The Screen Buffer is a fancy way of saying "big array that holds pixel information". Screen buffers hold their data in a variety of different formats, but JavaScript's <canvas> element exposes them in a single, one-dimensional array, where each set of 4 sequential elements represents a Red, Green, Blue, and Alpha quad.

Each of the Red, Green, Blue, and Alpha values are one byte, with 0 (or 0x00 hex) representing "no intensity", and 255 (0xff) representing "full intensity".

  • Alpha is the transparency of a pixel. 0 is completely transparent. 255 is completely opaque. Images are usually completely 255 for every pixel's alpha channel.

Getting the Pixel Data From A Canvas

If you have a reference to the canvas in JS, you can get the context and then some image data that is the screen buffer:

<canvas id="my-canvas"></canvas>
let canvas = document.getElementById('my-canvas');
let ctx = canvas.getContext('2d');

let imageData = ctx.getImageData(0, 0, canvas.width, canvas.height);

// Here is the screen buffer array we can manipulate:

let screenBuffer = imageData.data;

The context is the current drawing state of the canvas.

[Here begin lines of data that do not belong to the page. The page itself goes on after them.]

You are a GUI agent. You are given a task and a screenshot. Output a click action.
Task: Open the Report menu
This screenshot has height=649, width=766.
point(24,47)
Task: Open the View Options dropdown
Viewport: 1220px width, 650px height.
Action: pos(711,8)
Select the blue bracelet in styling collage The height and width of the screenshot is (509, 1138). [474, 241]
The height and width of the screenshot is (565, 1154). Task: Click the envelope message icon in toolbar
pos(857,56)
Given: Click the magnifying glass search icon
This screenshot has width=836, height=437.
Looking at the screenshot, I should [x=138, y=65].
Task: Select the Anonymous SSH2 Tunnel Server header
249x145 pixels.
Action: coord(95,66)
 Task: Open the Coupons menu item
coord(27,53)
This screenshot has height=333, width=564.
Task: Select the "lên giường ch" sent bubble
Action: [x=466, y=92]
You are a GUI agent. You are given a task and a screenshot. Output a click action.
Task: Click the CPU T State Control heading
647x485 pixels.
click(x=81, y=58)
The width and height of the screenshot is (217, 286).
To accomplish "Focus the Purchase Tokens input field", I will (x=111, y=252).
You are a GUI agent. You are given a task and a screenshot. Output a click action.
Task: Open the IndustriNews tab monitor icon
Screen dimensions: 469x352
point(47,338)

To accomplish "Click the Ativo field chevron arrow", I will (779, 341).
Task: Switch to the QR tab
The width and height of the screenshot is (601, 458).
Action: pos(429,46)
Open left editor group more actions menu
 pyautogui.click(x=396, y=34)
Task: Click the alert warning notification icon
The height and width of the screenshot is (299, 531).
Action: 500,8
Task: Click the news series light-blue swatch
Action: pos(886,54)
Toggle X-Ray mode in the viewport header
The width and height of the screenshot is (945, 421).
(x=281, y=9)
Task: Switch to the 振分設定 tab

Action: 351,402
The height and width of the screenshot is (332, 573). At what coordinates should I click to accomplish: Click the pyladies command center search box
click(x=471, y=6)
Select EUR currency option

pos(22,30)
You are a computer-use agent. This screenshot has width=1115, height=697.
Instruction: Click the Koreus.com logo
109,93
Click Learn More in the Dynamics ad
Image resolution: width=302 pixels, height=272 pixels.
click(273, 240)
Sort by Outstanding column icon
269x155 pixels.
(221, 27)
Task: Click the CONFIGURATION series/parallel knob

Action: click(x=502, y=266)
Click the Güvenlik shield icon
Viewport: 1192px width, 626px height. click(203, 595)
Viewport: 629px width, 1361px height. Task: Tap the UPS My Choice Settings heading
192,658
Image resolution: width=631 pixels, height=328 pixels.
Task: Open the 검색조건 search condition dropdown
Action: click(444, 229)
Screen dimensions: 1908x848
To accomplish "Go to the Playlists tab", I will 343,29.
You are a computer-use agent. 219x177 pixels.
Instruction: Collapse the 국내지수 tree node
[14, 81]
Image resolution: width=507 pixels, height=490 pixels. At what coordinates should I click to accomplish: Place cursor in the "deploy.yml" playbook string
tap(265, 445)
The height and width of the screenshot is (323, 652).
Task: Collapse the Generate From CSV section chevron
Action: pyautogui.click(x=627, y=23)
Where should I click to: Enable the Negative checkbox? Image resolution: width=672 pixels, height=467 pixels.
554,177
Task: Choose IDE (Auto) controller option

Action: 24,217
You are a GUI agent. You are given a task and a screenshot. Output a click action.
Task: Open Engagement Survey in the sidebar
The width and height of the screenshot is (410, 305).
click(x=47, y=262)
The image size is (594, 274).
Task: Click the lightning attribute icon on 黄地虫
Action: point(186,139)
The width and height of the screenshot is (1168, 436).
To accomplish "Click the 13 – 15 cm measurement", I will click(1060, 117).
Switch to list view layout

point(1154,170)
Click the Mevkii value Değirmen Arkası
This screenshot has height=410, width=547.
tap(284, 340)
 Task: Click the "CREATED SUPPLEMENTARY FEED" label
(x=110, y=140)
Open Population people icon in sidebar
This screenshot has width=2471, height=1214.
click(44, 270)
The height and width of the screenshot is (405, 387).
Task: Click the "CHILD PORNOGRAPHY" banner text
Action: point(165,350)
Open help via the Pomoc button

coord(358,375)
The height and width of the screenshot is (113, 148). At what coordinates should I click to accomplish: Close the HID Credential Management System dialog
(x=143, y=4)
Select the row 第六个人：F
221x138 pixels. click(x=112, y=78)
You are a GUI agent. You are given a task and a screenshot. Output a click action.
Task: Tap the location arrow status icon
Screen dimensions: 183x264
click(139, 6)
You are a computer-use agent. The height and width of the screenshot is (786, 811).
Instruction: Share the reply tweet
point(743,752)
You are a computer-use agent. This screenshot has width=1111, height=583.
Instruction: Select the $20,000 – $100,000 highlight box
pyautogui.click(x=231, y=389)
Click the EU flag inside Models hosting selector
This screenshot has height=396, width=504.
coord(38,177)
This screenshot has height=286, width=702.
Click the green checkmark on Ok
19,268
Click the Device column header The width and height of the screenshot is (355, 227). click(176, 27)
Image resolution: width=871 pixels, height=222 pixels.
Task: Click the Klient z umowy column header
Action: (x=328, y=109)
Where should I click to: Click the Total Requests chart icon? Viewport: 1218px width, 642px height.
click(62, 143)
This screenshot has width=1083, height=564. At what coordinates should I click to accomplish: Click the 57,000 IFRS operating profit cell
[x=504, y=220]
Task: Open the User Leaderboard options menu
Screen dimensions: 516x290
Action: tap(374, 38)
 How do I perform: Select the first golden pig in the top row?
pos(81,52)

It includes all the state variables (width of current drawing line, fill color, etc.) as well as the functions necessary to manipulate the canvas.

Once you have the screen buffer, you can examine or set values within it as you see fit. Once that's done, you can display the changed screen buffer in the canvas:

ctx.putImageData(imageData, 0, 0);

Manipulating Pixel Values In the Screen Buffer

It's a little weird because the screen buffer in this case is a 1D array, but clearly the screen is a 2D thing. So how do we get the information to and from the buffer?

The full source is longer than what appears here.